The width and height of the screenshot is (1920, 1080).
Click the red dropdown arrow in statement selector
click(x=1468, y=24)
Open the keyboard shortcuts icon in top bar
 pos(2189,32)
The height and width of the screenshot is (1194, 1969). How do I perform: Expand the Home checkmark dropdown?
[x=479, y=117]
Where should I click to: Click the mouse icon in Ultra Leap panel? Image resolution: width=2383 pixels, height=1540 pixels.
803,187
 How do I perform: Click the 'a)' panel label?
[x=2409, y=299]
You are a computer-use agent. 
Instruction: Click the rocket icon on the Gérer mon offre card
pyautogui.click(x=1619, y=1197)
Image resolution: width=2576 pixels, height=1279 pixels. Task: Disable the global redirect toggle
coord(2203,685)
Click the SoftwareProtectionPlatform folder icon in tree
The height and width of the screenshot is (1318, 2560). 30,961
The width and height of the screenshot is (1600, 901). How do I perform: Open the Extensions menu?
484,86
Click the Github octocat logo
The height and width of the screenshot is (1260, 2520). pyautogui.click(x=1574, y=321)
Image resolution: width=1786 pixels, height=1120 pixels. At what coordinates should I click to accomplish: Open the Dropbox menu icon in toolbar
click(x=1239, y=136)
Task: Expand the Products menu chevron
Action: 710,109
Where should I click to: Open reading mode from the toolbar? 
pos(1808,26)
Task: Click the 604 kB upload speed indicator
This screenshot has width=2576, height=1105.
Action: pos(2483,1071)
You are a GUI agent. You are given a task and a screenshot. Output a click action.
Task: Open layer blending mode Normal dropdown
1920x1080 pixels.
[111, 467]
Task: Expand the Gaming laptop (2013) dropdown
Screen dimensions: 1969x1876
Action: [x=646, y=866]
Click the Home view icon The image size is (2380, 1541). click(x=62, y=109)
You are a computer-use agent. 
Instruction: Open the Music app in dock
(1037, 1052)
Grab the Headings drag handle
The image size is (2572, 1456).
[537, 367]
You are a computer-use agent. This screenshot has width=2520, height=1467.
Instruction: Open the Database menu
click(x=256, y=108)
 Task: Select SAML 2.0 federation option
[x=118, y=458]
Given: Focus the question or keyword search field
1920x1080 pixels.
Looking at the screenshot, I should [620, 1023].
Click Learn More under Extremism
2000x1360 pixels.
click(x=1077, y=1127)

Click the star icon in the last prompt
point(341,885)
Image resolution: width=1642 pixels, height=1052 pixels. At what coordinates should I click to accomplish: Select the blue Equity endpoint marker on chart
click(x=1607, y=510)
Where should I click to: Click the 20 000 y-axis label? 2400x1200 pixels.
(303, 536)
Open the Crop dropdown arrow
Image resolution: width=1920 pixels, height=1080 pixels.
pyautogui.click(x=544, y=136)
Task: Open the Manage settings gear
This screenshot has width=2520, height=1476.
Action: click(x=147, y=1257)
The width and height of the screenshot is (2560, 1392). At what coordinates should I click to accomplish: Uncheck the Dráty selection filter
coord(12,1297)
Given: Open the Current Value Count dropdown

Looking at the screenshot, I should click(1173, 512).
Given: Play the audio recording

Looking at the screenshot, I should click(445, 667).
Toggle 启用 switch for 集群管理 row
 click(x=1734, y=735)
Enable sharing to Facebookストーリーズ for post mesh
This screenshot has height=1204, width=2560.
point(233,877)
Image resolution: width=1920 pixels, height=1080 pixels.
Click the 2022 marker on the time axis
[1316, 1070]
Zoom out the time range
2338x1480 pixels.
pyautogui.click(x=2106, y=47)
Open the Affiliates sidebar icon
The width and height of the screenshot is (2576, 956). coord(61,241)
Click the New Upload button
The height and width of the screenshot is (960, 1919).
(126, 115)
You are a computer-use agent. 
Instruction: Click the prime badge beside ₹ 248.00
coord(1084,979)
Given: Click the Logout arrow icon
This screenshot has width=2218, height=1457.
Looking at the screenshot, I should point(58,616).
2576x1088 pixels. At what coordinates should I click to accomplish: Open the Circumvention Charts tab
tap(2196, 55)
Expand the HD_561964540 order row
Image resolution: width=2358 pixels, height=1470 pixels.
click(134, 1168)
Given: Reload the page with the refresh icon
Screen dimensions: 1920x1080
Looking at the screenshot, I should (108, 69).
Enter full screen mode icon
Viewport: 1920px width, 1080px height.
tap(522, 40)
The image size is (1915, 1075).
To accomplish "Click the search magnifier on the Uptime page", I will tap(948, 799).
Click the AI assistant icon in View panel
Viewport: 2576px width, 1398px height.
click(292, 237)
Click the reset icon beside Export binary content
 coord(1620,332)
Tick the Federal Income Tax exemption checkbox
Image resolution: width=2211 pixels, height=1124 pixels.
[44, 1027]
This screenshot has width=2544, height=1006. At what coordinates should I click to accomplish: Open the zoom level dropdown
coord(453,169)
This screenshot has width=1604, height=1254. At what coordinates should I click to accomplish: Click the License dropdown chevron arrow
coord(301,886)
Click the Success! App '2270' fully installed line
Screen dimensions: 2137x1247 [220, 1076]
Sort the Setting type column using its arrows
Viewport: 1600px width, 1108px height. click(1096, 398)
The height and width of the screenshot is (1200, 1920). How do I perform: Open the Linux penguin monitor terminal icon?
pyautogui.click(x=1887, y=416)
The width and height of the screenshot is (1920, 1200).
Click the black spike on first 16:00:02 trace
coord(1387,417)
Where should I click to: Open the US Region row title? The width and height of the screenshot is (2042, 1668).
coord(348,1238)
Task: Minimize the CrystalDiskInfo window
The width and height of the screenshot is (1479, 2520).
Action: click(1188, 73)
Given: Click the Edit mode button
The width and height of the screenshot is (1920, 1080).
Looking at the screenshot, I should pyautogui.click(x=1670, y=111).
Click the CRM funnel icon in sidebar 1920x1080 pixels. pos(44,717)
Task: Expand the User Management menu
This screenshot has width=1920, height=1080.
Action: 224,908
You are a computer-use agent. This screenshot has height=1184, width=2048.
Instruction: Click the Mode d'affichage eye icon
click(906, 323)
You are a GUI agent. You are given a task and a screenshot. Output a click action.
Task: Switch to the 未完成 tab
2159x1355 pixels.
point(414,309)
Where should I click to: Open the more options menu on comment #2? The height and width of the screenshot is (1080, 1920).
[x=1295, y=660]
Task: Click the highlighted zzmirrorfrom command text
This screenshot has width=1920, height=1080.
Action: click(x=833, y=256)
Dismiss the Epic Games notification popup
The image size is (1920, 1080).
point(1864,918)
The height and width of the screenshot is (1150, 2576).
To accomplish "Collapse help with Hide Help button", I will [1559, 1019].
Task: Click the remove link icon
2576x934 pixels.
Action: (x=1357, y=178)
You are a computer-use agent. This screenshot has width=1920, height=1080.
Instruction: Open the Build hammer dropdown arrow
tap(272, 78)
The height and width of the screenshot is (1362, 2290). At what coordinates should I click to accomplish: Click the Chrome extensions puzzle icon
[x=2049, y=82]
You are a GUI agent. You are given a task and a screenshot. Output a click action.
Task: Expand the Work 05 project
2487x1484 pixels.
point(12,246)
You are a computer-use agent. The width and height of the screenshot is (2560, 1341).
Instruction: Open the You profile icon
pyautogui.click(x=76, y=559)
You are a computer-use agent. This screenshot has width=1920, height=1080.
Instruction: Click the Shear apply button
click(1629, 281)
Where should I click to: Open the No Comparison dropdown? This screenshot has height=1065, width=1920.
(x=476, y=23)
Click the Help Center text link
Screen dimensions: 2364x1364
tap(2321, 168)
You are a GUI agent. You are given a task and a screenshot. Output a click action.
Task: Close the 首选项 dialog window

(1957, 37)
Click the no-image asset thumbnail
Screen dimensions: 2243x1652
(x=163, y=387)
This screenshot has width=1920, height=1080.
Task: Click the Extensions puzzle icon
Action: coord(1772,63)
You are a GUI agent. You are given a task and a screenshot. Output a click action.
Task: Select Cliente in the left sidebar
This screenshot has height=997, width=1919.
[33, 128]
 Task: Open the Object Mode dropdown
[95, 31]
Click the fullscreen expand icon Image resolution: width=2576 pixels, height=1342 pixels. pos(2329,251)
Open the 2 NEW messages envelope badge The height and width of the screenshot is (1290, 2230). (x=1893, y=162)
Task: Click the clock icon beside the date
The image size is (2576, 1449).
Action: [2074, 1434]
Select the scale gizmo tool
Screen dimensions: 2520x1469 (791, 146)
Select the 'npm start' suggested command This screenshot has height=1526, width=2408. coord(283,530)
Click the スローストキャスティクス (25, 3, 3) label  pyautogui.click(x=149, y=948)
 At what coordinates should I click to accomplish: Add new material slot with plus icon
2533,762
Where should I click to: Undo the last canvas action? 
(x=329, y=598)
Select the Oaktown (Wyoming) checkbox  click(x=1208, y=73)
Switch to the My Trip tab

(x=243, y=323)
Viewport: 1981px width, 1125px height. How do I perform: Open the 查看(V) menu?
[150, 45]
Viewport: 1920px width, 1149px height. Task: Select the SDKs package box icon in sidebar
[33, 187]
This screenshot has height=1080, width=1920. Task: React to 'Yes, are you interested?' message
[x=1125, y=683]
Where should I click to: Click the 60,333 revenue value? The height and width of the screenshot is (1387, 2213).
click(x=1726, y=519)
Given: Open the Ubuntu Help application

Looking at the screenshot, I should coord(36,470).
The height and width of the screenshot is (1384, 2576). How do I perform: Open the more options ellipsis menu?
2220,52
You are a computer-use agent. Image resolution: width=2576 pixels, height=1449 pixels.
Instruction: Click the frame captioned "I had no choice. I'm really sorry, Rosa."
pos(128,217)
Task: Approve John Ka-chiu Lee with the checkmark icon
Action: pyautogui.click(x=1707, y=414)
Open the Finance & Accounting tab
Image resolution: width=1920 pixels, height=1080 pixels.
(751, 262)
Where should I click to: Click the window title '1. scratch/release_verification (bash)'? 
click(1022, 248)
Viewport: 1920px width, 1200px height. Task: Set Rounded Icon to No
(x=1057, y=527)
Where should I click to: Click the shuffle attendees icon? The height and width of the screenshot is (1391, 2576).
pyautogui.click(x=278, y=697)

_What to work on_
The required output is the lines from the one holding "Select the 'npm" through the last line of the entries above, copied exactly.

_Answer for this exercise_
Select the 'npm start' suggested command This screenshot has height=1526, width=2408. coord(283,530)
Click the スローストキャスティクス (25, 3, 3) label  pyautogui.click(x=149, y=948)
 At what coordinates should I click to accomplish: Add new material slot with plus icon
2533,762
Where should I click to: Undo the last canvas action? 
(x=329, y=598)
Select the Oaktown (Wyoming) checkbox  click(x=1208, y=73)
Switch to the My Trip tab

(x=243, y=323)
Viewport: 1981px width, 1125px height. How do I perform: Open the 查看(V) menu?
[150, 45]
Viewport: 1920px width, 1149px height. Task: Select the SDKs package box icon in sidebar
[33, 187]
This screenshot has height=1080, width=1920. Task: React to 'Yes, are you interested?' message
[x=1125, y=683]
Where should I click to: Click the 60,333 revenue value? The height and width of the screenshot is (1387, 2213).
click(x=1726, y=519)
Given: Open the Ubuntu Help application

Looking at the screenshot, I should coord(36,470).
The height and width of the screenshot is (1384, 2576). How do I perform: Open the more options ellipsis menu?
2220,52
You are a computer-use agent. Image resolution: width=2576 pixels, height=1449 pixels.
Instruction: Click the frame captioned "I had no choice. I'm really sorry, Rosa."
pos(128,217)
Task: Approve John Ka-chiu Lee with the checkmark icon
Action: pyautogui.click(x=1707, y=414)
Open the Finance & Accounting tab
Image resolution: width=1920 pixels, height=1080 pixels.
(751, 262)
Where should I click to: Click the window title '1. scratch/release_verification (bash)'? 
click(1022, 248)
Viewport: 1920px width, 1200px height. Task: Set Rounded Icon to No
(x=1057, y=527)
Where should I click to: Click the shuffle attendees icon? The height and width of the screenshot is (1391, 2576).
pyautogui.click(x=278, y=697)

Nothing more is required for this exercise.